It is well known that the alpha-synuclein protein clumps in the cells of people with Parkinson's disease (PD), but it is unclear what prompts it to clump. Researchers believe that in PD the structure and amount of alpha-synuclein molecules differs from that in healthy cells, and these differences make alpha-synuclein in PD sticky, i.e., prone to clumping. We will use the MJF-14 antibodies -- proteins that can attach to alpha-synuclein and act as a label -- to study alpha-synuclein that has become sticky but not yet started to clump. Combined with other research techniques, these antibodies will help us compare sticky alpha-synuclein in brain samples from individuals with and without PD to identify early causes of disease.

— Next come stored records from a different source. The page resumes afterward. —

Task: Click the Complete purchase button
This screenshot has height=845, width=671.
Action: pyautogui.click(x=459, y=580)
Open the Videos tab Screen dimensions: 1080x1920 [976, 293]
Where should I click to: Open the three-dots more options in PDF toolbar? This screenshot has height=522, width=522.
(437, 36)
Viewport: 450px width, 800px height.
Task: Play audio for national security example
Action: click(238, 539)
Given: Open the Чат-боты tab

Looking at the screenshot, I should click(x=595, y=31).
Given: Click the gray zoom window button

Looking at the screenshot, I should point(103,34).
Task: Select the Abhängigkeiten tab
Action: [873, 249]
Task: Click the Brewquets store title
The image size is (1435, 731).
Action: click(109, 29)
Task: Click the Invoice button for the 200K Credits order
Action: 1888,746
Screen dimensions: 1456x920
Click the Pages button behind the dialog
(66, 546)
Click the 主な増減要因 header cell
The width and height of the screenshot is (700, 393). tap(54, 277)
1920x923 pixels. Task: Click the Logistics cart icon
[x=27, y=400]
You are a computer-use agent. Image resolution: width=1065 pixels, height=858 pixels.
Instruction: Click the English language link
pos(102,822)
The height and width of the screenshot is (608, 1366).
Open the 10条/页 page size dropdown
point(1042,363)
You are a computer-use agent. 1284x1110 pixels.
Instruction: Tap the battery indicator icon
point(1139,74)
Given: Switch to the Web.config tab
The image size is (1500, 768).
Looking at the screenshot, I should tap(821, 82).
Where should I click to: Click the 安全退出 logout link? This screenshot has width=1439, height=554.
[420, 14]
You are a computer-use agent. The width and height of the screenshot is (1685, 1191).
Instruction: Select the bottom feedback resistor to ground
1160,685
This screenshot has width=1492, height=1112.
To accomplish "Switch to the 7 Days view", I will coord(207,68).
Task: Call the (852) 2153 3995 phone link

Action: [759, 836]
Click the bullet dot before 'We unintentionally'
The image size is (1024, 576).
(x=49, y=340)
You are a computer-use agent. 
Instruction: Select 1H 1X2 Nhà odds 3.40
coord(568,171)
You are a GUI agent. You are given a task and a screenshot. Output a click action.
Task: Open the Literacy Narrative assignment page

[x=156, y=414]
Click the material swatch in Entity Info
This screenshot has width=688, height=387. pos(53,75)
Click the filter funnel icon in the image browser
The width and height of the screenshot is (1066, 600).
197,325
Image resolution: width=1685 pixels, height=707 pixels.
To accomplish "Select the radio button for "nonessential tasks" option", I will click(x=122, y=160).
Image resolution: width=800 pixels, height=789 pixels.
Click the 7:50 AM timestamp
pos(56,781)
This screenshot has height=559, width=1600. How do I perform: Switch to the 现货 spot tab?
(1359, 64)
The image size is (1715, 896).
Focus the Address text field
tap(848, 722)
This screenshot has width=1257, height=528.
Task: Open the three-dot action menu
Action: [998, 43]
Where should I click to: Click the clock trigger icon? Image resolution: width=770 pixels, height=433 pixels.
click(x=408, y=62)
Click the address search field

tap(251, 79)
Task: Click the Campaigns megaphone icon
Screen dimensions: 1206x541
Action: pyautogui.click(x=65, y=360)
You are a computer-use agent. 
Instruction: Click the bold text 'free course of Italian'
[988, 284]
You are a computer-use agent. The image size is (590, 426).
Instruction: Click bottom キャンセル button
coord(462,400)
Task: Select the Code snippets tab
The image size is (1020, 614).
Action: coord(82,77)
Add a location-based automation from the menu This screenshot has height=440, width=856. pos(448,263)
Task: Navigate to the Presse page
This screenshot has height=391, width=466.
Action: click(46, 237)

We hypothesize that sticky alpha-synuclein accumulates in nerve cells in vulnerable brain regions earlier than first alpha-synuclein clumps -- the recognized sign of disease -- appear. If correct, this hypothesis will explain symptoms arising from brain regions with little to no apparent alpha-synuclein-related damage.
Tissue samples from different brain regions will be collected from individuals with PD at different stages, with multiple system atrophy (another neurodegenerative disease) or without a neurodegenerative disease. We will then use antibodies to label sticky alpha-synuclein and some other cell parts, which will allow us to see our findings under the microscope and measure the amount of alpha-synuclein in the samples. Finally, we will compare the amount of alpha-synuclein in different brain regions of people with and without PD to identify the most common and earliest changes in the brain and determine which of them can serve as reliable disease signs.
Impact on Diagnosis/Treatment of Parkinson's disease:
Knowing how the neurodegenerative processes in Parkinson's disease affects the brain tissue will help us to better understand symptoms and find a cure sooner.
Next Steps for Development:
If successful, we will prove that sticky alpha-synuclein is the earliest known and the most important cause of disease. We might also be able to show that glia -- the cells that create and maintain the brain environment -- are also involved in PD. These findings can set the stage for the development of new therapies acting on these targets.